→ RECORDS FOR THIS EXERCISE
==========

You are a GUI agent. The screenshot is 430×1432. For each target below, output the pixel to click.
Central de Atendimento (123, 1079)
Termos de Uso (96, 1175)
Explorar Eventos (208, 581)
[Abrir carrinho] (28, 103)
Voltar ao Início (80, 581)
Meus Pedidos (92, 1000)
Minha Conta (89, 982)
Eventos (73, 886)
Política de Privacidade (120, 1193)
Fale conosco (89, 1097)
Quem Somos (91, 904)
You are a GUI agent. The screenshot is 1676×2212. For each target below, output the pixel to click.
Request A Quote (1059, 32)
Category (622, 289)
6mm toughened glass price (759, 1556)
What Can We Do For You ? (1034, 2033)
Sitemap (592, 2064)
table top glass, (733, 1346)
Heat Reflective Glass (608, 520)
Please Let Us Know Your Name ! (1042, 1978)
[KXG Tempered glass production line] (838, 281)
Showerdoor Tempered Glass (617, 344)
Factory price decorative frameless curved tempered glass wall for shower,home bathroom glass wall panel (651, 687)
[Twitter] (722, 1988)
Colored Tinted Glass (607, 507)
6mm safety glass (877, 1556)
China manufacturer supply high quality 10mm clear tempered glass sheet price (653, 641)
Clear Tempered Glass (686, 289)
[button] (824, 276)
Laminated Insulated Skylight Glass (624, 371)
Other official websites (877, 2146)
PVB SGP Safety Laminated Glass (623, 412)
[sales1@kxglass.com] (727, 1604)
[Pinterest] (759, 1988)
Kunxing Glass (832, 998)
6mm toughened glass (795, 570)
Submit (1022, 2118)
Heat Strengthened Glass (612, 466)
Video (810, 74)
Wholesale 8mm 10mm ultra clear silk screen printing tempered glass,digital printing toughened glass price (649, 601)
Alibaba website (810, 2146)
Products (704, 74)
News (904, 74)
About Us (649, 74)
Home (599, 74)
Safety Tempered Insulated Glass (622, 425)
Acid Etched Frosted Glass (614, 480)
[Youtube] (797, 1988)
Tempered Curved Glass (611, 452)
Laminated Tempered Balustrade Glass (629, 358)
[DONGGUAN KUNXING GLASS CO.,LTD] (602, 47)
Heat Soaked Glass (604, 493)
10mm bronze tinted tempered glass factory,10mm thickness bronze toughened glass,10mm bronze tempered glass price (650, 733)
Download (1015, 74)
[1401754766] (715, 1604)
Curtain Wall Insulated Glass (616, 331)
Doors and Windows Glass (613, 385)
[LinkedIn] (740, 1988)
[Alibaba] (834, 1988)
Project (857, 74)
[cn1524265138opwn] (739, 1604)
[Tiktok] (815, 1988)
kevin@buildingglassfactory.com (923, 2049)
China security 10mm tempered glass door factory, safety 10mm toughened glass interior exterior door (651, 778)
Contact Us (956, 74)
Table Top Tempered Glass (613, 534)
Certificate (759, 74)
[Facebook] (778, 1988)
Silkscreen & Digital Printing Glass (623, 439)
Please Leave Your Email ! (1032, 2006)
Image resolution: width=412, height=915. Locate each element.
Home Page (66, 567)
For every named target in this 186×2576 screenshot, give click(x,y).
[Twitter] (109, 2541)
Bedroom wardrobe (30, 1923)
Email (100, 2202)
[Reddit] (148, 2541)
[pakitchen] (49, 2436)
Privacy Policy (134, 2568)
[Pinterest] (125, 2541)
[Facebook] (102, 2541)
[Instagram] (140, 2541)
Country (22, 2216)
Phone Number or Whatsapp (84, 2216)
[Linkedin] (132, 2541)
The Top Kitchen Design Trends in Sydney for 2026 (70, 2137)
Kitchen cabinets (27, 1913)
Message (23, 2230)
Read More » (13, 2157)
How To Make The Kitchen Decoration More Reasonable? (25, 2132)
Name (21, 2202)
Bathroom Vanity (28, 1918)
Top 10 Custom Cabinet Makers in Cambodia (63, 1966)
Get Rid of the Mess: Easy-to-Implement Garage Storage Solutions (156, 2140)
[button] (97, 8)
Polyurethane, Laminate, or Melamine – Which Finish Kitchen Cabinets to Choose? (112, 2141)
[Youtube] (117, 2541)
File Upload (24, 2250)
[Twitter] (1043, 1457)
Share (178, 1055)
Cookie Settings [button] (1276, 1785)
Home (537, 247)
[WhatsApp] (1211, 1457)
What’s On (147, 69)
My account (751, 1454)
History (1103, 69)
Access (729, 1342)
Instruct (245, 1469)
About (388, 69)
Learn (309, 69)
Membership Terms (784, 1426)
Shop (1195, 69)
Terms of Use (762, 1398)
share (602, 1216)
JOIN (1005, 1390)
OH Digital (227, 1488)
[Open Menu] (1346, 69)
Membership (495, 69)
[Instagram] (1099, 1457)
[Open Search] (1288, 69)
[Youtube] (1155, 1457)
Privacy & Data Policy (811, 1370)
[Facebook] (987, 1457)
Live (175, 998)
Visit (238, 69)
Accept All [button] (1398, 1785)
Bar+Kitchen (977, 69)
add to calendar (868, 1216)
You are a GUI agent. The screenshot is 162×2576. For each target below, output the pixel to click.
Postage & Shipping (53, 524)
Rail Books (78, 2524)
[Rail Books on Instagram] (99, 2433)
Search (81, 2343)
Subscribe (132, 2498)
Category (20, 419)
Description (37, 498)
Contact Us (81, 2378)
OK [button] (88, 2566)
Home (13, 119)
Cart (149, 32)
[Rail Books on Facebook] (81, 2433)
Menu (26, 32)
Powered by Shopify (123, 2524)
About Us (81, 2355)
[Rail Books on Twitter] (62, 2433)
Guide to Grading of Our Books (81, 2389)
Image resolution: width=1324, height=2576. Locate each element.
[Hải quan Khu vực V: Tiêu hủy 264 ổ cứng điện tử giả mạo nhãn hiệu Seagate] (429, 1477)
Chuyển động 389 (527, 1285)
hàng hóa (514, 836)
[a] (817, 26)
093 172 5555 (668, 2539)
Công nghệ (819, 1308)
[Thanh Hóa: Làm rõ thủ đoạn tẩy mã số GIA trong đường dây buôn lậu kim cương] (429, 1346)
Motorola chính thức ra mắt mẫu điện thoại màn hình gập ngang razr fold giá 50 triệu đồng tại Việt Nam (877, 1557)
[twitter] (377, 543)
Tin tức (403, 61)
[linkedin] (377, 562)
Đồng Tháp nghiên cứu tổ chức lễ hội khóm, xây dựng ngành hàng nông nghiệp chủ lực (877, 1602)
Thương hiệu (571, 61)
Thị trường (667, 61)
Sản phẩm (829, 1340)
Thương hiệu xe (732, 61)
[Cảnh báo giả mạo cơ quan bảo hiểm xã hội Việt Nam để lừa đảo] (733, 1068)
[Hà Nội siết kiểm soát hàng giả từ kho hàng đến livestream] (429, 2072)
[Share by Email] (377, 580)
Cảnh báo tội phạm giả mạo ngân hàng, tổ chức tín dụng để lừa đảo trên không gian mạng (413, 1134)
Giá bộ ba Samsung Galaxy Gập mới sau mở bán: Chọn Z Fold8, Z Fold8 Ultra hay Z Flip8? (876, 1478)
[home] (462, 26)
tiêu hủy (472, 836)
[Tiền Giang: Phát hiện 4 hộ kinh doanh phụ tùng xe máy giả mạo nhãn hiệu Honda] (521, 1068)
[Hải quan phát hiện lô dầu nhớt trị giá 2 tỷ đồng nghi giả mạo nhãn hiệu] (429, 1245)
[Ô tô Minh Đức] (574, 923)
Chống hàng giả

==========

→ WORK INSTRUCTIONS
Look through the entries above and quote exactly the lines from the line with "OH Digital (227, 1488)" to the line with "hàng hóa (514, 836)", counting both of those lines.

→ SOLUTION FOR THIS TASK
OH Digital (227, 1488)
[Open Menu] (1346, 69)
Membership (495, 69)
[Instagram] (1099, 1457)
[Open Search] (1288, 69)
[Youtube] (1155, 1457)
Privacy & Data Policy (811, 1370)
[Facebook] (987, 1457)
Live (175, 998)
Visit (238, 69)
Accept All [button] (1398, 1785)
Bar+Kitchen (977, 69)
add to calendar (868, 1216)
You are a GUI agent. The screenshot is 162×2576. For each target below, output the pixel to click.
Postage & Shipping (53, 524)
Rail Books (78, 2524)
[Rail Books on Instagram] (99, 2433)
Search (81, 2343)
Subscribe (132, 2498)
Category (20, 419)
Description (37, 498)
Contact Us (81, 2378)
OK [button] (88, 2566)
Home (13, 119)
Cart (149, 32)
[Rail Books on Facebook] (81, 2433)
Menu (26, 32)
Powered by Shopify (123, 2524)
About Us (81, 2355)
[Rail Books on Twitter] (62, 2433)
Guide to Grading of Our Books (81, 2389)
Image resolution: width=1324, height=2576. Locate each element.
[Hải quan Khu vực V: Tiêu hủy 264 ổ cứng điện tử giả mạo nhãn hiệu Seagate] (429, 1477)
Chuyển động 389 (527, 1285)
hàng hóa (514, 836)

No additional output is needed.